STATED TASK A: Can you rewrite the records from their start up to and including the line with "click(211, 177)", changing "Screen dimensions" to "Display size" and leaving everything else the same?

PASSAGE:

########

All kings in the current Chakri dynasty of Thailand are often referred to as King Rama in the English-speaking world. The name Rama was adopted from the name of the Hindu God Rama, an avatar of Vishnu.

The use of the name "King Rama nth" is in line with Thai practice of giving numbers to the king in the current dynasty. However, the translation was not exact and can give rise to some confusion as to whether this was actually the name adopted by the king on his coronation.

==History==
While "Rama" was used as a title for all the kings, it was not always taken on as the name. In the present dynasty, the first king to call himself Rama was Phra Mongkutklao or King Vajiravudh, who was the sixth to reign. His reigning title was Phra Mongkutklao Chaoyuhua (พระมงกุฎเกล้าเจ้าอยู่หัว); later in his reign, he preferred to style himself as Phra Ram thi Hok (พระรามที่หก, lit. 'Rama VI'). It was presumed that he was influenced by the European practice of numbering the rulers with similar names while he studied in England.

Quite conveniently, it coincided with another practice of the Thai people. Traditionally, the name of the king is sacred and would not normally be said. Instead, people would refer to the king by other words, currently Nai Luang (ในหลวง) or Phra Chao Yu Hua (พระเจ้าอยู่หัว). When King Phutthayotfa Chulalok founded the dynasty, he was commonly referred to as Phan Din Ton (แผ่นดินต้น, lit. 'the First Reign'); and when his son King Phutthaloetla Naphalai inherited the throne, he was referred to as Phan Din Klang (แผ่นดินกลาง, lit. 'the Middle Reign'). That then became awkward when Prince Chetsadabodin (King Nangklao) became the third king, as the obvious referral would then be Phan Din Plai (แผ่นดินปลาย, lit. 'the Last Reign'), which did not sound very auspicious.

########

(Stored records)
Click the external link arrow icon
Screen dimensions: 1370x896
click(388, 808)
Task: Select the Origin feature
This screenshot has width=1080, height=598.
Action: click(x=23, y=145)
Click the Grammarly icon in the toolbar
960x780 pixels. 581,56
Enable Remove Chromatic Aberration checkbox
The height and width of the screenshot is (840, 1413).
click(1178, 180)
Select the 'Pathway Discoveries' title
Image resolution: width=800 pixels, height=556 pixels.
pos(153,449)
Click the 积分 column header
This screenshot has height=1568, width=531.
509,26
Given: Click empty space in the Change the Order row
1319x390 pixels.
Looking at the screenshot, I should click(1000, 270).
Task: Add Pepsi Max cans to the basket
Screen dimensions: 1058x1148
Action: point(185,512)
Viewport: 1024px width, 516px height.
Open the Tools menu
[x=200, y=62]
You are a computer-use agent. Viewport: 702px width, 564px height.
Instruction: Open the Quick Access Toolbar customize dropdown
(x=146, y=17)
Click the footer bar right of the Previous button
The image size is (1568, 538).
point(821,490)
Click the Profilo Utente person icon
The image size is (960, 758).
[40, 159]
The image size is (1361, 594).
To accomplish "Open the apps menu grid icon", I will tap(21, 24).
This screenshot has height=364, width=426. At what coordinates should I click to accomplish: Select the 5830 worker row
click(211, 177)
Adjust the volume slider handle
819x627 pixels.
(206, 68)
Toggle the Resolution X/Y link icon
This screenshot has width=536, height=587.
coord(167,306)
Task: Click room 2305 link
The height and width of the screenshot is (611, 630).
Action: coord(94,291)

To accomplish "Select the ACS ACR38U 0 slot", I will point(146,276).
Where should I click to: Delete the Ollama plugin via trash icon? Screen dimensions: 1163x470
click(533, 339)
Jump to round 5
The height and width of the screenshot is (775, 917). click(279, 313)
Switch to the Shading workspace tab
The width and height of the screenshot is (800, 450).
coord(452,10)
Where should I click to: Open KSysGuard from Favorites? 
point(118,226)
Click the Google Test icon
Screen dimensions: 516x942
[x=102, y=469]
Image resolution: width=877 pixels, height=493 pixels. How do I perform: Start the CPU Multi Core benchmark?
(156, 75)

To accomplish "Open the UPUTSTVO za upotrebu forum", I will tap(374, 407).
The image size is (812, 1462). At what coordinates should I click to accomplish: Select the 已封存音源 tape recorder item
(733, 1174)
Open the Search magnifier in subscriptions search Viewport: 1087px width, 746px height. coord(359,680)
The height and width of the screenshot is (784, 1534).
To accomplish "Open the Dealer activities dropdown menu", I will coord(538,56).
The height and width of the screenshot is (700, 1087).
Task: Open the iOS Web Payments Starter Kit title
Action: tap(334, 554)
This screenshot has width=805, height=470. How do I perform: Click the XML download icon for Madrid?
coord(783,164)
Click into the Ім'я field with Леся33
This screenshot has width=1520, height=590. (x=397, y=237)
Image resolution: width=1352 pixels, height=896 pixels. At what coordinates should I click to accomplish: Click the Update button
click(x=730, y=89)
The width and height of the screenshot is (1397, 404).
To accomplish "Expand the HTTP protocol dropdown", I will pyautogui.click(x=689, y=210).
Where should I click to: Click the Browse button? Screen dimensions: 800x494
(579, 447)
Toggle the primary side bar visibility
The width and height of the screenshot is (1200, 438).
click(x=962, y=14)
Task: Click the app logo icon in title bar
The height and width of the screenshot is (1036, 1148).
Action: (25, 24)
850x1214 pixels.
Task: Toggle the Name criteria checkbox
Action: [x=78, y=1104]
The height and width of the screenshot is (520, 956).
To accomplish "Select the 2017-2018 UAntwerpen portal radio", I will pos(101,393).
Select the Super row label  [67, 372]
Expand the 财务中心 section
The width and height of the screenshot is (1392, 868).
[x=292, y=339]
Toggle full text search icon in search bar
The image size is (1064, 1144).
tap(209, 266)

########

STATED TASK B:
Answer these about the passage on King Rama:
(i) Of which god is the Hindu God Rama an avatar?
(ii) Which king in the present dynasty was the first to call himself Rama?
(iii) By what name was King Phutthayotfa Chulalok commonly referred to?

WRITTEN SOLUTION A:
Click the external link arrow icon
Display size: 1370x896
click(388, 808)
Task: Select the Origin feature
This screenshot has width=1080, height=598.
Action: click(x=23, y=145)
Click the Grammarly icon in the toolbar
960x780 pixels. 581,56
Enable Remove Chromatic Aberration checkbox
The height and width of the screenshot is (840, 1413).
click(1178, 180)
Select the 'Pathway Discoveries' title
Image resolution: width=800 pixels, height=556 pixels.
pos(153,449)
Click the 积分 column header
This screenshot has height=1568, width=531.
509,26
Given: Click empty space in the Change the Order row
1319x390 pixels.
Looking at the screenshot, I should click(1000, 270).
Task: Add Pepsi Max cans to the basket
Display size: 1058x1148
Action: point(185,512)
Viewport: 1024px width, 516px height.
Open the Tools menu
[x=200, y=62]
You are a computer-use agent. Viewport: 702px width, 564px height.
Instruction: Open the Quick Access Toolbar customize dropdown
(x=146, y=17)
Click the footer bar right of the Previous button
The image size is (1568, 538).
point(821,490)
Click the Profilo Utente person icon
The image size is (960, 758).
[40, 159]
The image size is (1361, 594).
To accomplish "Open the apps menu grid icon", I will tap(21, 24).
This screenshot has height=364, width=426. At what coordinates should I click to accomplish: Select the 5830 worker row
click(211, 177)

WRITTEN SOLUTION B:
(i) Vishnu.
(ii) Phra Mongkutklao, or King Vajiravudh, the sixth to reign.
(iii) Phan Din Ton (แผ่นดินต้น), meaning 'the First Reign'.